Reproduce all of the items below, replacing every occurrence of "Instruction" with "Directive" and changing nothing else.

== Records provided ==
□ □ □

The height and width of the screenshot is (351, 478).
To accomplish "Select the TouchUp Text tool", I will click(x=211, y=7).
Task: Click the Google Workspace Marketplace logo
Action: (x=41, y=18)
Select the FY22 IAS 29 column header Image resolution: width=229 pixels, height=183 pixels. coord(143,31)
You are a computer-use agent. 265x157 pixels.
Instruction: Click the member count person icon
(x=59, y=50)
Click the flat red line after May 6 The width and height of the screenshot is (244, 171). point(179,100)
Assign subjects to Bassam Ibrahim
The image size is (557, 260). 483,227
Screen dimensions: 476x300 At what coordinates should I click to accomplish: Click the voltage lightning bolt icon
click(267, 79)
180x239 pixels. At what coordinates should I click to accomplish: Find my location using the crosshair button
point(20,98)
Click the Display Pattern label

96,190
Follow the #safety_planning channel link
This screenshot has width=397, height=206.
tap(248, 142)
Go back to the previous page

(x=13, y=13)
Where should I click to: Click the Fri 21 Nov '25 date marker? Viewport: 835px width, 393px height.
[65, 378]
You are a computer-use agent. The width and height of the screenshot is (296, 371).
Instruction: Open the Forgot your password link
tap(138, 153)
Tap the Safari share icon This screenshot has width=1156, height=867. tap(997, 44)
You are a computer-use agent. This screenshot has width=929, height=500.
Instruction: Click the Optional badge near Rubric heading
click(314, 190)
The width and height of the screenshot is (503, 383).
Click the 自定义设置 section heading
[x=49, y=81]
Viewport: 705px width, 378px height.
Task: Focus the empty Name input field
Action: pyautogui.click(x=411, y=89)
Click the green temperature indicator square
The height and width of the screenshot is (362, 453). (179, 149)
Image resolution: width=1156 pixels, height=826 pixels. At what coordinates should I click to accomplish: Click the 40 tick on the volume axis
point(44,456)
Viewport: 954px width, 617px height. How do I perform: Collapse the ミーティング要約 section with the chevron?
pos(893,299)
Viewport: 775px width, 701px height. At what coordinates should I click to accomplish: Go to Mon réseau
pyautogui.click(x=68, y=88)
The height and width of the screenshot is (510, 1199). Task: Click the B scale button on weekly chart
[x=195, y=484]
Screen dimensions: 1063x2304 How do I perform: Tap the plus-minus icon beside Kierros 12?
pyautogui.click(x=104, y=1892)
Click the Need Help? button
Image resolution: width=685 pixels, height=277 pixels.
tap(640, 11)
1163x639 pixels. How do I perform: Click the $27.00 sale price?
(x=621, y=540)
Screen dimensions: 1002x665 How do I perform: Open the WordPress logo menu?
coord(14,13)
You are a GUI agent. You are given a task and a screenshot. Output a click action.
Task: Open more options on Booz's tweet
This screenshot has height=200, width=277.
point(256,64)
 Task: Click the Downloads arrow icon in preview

□ □ □

== Exercise solution ==
The height and width of the screenshot is (351, 478).
To accomplish "Select the TouchUp Text tool", I will click(x=211, y=7).
Task: Click the Google Workspace Marketplace logo
Action: (x=41, y=18)
Select the FY22 IAS 29 column header Image resolution: width=229 pixels, height=183 pixels. coord(143,31)
You are a computer-use agent. 265x157 pixels.
Directive: Click the member count person icon
(x=59, y=50)
Click the flat red line after May 6 The width and height of the screenshot is (244, 171). point(179,100)
Assign subjects to Bassam Ibrahim
The image size is (557, 260). 483,227
Screen dimensions: 476x300 At what coordinates should I click to accomplish: Click the voltage lightning bolt icon
click(267, 79)
180x239 pixels. At what coordinates should I click to accomplish: Find my location using the crosshair button
point(20,98)
Click the Display Pattern label

96,190
Follow the #safety_planning channel link
This screenshot has width=397, height=206.
tap(248, 142)
Go back to the previous page

(x=13, y=13)
Where should I click to: Click the Fri 21 Nov '25 date marker? Viewport: 835px width, 393px height.
[65, 378]
You are a computer-use agent. The width and height of the screenshot is (296, 371).
Directive: Open the Forgot your password link
tap(138, 153)
Tap the Safari share icon This screenshot has width=1156, height=867. tap(997, 44)
You are a computer-use agent. This screenshot has width=929, height=500.
Directive: Click the Optional badge near Rubric heading
click(314, 190)
The width and height of the screenshot is (503, 383).
Click the 自定义设置 section heading
[x=49, y=81]
Viewport: 705px width, 378px height.
Task: Focus the empty Name input field
Action: pyautogui.click(x=411, y=89)
Click the green temperature indicator square
The height and width of the screenshot is (362, 453). (179, 149)
Image resolution: width=1156 pixels, height=826 pixels. At what coordinates should I click to accomplish: Click the 40 tick on the volume axis
point(44,456)
Viewport: 954px width, 617px height. How do I perform: Collapse the ミーティング要約 section with the chevron?
pos(893,299)
Viewport: 775px width, 701px height. At what coordinates should I click to accomplish: Go to Mon réseau
pyautogui.click(x=68, y=88)
The height and width of the screenshot is (510, 1199). Task: Click the B scale button on weekly chart
[x=195, y=484]
Screen dimensions: 1063x2304 How do I perform: Tap the plus-minus icon beside Kierros 12?
pyautogui.click(x=104, y=1892)
Click the Need Help? button
Image resolution: width=685 pixels, height=277 pixels.
tap(640, 11)
1163x639 pixels. How do I perform: Click the $27.00 sale price?
(x=621, y=540)
Screen dimensions: 1002x665 How do I perform: Open the WordPress logo menu?
coord(14,13)
You are a GUI agent. You are given a task and a screenshot. Output a click action.
Task: Open more options on Booz's tweet
This screenshot has height=200, width=277.
point(256,64)
 Task: Click the Downloads arrow icon in preview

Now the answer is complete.